There was the sound of a patient’s bell from somewhere else in the nursing home. Life went on. Sue-Ellen made her escape, weeping audibly into her handkerchief, leaving Joss and Amy staring at each other in disbelief.
‘Oh, thank God,’ Amy murmured. Emma was drifting into an exhausted natural sleep, and her colour was almost back to normal. Amy had been cradling her to comfort her distress. Now the child’s lashes had fluttered closed. Amy laid her back on her pillows and gently tucked her in.
‘Do you want to tell her grandparents the good news?’ Joss asked, and by his voice Amy could tell he was as shaken as she had been. Margy and Harry Crammond hadn’t come into the room. They’d stayed out in Reception and panicked in isolation. Their distress had just upset their granddaughter more.
‘You tell them.’ Amy was smiling and smiling. ‘You made the diagnosis.’
‘You noticed the swab.’
‘Together we make a great team.’ Amy’s eyes were bright with unshed tears. She was still holding Emma’s hand but the little girl was slipping into a deep and natural sleep. ‘Off you go. Tell her grandma and grandpa while I watch over her. And, Joss?’
‘Yes?’ He paused at the door and looked back.
‘Thank you.’
‘Think nothing of it.’ His chest was expanding by the moment. The child would live, and it felt great! ‘What else is a doctor for but to save lives? Given nursing staff with the power of observation you seem to have…well, as you say, we make a great team.’
He looked down at Amy and the child. They looked…magnificent. He closed the door behind him before she could see that his own eyes weren’t exactly dry.
There were four people in Reception-Emma’s grandparents, Joss’s father and Daisy.
‘We drove them here,’ David told his son. ‘And then we stayed.
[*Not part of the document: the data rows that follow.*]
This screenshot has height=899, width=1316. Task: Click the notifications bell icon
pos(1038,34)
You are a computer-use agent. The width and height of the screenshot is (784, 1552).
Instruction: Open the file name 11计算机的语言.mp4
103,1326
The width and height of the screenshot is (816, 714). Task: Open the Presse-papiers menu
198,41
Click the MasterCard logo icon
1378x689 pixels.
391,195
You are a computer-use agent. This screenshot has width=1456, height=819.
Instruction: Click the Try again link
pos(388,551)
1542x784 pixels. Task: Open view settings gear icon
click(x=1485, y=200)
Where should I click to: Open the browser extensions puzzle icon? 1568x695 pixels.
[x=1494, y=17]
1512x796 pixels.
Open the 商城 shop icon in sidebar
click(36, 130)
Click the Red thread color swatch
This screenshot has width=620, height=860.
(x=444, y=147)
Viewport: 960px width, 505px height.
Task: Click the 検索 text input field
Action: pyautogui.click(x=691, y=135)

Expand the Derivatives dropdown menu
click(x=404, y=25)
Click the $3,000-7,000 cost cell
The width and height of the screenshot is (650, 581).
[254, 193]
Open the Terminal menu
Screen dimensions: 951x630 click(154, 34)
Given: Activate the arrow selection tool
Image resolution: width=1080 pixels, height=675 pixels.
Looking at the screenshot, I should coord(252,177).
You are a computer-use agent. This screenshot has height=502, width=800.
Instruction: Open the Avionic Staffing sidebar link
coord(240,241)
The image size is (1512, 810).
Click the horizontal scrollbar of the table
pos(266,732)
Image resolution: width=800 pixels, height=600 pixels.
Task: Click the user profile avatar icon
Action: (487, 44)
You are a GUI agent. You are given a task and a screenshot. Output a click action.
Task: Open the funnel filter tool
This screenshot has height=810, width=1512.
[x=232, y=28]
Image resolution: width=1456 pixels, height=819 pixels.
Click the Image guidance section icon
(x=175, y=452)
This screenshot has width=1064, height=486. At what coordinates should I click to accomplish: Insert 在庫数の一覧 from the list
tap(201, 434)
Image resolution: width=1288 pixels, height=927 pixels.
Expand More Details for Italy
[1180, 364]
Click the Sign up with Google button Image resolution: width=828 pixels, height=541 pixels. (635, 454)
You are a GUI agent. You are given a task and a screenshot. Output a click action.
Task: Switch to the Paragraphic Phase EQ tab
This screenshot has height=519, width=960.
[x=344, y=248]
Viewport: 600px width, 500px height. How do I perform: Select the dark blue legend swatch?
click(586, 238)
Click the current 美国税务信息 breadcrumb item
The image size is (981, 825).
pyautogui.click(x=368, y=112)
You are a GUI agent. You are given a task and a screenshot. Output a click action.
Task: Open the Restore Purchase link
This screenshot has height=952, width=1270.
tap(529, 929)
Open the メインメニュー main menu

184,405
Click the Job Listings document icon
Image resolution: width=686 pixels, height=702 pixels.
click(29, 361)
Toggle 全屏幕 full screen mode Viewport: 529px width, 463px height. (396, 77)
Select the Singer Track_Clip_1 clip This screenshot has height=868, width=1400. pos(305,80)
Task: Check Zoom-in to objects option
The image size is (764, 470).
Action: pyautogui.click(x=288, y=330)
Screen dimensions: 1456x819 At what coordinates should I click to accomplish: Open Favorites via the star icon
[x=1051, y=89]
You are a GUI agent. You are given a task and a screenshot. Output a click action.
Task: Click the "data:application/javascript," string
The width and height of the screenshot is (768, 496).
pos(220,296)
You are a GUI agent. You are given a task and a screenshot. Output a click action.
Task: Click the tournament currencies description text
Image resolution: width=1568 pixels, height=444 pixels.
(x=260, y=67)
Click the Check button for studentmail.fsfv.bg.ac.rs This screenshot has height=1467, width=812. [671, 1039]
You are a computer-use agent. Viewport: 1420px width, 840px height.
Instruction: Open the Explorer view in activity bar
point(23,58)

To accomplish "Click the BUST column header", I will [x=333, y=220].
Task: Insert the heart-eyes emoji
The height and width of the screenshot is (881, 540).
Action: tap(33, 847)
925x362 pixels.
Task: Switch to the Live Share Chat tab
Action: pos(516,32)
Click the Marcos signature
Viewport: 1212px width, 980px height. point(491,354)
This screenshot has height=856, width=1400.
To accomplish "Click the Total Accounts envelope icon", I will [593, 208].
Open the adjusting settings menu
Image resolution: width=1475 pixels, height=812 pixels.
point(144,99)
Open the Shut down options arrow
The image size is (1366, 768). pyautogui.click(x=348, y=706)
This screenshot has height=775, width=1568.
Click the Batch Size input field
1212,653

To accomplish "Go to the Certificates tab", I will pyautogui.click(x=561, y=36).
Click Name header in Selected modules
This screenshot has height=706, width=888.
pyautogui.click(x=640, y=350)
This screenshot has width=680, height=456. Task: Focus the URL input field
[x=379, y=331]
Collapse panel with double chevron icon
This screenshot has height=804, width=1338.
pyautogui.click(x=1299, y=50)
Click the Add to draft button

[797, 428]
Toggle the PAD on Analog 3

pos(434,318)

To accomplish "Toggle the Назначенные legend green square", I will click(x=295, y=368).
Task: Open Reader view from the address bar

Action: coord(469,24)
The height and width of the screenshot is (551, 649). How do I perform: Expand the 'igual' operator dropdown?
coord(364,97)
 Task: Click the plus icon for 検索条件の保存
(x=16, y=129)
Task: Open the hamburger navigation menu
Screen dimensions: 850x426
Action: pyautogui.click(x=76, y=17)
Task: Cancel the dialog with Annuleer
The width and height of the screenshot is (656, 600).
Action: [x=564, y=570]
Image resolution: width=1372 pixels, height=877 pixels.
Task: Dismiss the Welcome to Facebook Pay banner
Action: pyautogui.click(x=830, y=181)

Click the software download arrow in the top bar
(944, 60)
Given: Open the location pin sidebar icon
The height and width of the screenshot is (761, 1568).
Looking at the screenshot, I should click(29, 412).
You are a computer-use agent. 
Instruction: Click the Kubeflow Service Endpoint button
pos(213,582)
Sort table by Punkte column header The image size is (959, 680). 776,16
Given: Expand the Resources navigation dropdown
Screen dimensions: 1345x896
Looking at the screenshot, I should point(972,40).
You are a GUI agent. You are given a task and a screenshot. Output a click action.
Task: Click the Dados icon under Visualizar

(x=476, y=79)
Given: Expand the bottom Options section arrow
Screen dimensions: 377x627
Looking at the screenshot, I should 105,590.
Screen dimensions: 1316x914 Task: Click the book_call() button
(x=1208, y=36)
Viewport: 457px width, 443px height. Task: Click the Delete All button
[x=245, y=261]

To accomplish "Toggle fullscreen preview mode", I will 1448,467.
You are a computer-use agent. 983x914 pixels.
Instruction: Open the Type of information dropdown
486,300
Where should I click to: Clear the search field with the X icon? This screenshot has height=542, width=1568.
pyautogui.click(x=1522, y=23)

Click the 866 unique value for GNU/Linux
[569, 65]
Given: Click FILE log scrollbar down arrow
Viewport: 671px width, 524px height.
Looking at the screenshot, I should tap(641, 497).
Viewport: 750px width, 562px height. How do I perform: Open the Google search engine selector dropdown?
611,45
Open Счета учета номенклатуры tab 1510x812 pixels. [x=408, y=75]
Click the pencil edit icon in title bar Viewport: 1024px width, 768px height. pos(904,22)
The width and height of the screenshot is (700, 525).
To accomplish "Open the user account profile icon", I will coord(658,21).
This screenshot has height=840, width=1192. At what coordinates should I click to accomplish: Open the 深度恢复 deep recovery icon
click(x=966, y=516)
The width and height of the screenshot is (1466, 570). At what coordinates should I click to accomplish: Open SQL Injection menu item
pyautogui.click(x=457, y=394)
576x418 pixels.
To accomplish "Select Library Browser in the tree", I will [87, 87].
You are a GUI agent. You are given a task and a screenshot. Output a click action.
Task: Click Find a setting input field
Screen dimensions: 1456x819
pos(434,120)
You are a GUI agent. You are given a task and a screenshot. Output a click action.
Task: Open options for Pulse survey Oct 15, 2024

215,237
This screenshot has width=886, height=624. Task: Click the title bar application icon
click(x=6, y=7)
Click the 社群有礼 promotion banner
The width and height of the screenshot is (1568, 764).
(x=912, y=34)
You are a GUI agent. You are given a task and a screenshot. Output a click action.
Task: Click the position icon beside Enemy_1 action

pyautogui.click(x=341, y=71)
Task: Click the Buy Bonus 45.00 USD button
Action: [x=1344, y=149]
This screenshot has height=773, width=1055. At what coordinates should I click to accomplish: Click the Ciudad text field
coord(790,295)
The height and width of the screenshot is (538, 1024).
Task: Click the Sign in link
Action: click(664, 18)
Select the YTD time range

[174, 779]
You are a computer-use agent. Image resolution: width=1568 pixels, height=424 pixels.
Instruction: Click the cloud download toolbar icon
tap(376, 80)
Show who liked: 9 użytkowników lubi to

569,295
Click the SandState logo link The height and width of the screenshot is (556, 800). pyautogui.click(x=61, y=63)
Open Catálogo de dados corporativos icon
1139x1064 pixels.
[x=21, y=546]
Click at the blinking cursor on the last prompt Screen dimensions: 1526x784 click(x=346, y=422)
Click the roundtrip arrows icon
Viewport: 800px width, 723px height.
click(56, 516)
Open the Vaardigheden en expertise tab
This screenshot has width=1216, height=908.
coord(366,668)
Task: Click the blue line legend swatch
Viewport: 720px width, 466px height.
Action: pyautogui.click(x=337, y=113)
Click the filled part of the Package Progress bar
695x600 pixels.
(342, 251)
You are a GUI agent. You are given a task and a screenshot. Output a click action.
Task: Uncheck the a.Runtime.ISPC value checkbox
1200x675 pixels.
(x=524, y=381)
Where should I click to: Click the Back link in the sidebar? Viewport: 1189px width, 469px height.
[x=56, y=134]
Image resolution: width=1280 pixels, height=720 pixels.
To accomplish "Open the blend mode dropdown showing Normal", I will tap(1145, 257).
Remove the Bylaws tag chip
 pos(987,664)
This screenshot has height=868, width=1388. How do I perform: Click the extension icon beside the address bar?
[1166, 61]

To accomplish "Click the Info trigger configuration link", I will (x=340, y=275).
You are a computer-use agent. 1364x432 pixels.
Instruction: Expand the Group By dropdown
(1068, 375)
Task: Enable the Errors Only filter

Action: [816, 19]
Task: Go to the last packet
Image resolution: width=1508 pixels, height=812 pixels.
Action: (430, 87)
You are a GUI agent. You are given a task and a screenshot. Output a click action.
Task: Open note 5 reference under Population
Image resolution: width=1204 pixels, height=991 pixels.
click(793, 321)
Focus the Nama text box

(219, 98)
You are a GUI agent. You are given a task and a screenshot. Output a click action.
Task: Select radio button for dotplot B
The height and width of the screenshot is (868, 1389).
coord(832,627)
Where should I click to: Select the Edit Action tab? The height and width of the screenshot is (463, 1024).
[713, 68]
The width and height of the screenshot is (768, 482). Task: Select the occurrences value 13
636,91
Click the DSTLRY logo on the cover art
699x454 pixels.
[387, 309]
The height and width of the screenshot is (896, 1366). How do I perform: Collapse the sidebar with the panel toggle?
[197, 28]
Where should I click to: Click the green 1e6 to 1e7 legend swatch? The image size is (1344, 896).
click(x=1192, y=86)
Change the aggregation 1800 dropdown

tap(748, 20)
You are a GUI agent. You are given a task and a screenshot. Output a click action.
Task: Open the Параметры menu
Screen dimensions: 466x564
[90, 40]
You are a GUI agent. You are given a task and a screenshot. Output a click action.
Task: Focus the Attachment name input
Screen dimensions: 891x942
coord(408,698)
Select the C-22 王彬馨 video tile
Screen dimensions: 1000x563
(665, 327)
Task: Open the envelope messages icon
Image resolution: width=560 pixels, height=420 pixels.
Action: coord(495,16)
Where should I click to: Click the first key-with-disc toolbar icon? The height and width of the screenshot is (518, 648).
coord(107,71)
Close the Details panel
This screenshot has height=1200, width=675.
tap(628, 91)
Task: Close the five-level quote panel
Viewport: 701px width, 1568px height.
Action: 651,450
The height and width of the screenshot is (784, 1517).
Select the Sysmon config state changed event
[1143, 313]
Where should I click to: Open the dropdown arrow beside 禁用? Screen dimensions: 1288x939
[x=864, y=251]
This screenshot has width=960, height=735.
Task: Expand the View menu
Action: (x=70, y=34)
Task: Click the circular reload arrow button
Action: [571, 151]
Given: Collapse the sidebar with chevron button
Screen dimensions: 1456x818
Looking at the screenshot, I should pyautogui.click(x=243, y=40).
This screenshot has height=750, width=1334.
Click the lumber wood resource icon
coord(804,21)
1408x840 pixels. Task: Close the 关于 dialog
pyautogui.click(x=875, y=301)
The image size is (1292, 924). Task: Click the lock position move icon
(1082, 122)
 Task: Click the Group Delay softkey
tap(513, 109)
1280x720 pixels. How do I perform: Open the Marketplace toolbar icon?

Did you really think we could go home before knowing the little one was safe?’
Joss looked at his father with affection. No. He didn’t.
He operated with his heart, did his dad. It got him into all sorts of trouble. He’d buried three wives! His heart had been broken so many times, Joss thought, and each time he surfaced again to set himself up for more heartbreak.
Joss had never understood, but tonight, as he watched his father embrace his friends and celebrate this wonderful news-tonight he saw where his father was coming from.
Sure it hurt to give your heart. But now… This was such jubilation. Maybe…
Maybe what? What was he thinking of?
Was he thinking of giving his heart to Amy?
It wasn’t wanted, he told himself savagely. Amy had a fiance. She had a life. She had nothing to do with him.
‘Can you put Mr and Mrs Crammond up for the night? Give them a bed?’ he asked his father, but he knew before he answered what the response would be.
‘Sure. But why?’ The four elderly people were looking at him now with varying degrees of confusion.
‘Emma ate something she shouldn’t have,’ he told them. ‘You said she had roast meat and veggies and apple pie for dinner. Is that all? Did she eat anything that you didn’t eat?’